> [Problem description]:
Reproduce the following lines verbatim.

> [Records supplied]:
--- START ---

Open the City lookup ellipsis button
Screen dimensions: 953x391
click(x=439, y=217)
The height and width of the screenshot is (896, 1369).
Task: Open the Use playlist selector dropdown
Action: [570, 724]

--- END ---

> [Problem solution]:
Open the City lookup ellipsis button
Screen dimensions: 953x391
click(x=439, y=217)
The height and width of the screenshot is (896, 1369).
Task: Open the Use playlist selector dropdown
Action: [570, 724]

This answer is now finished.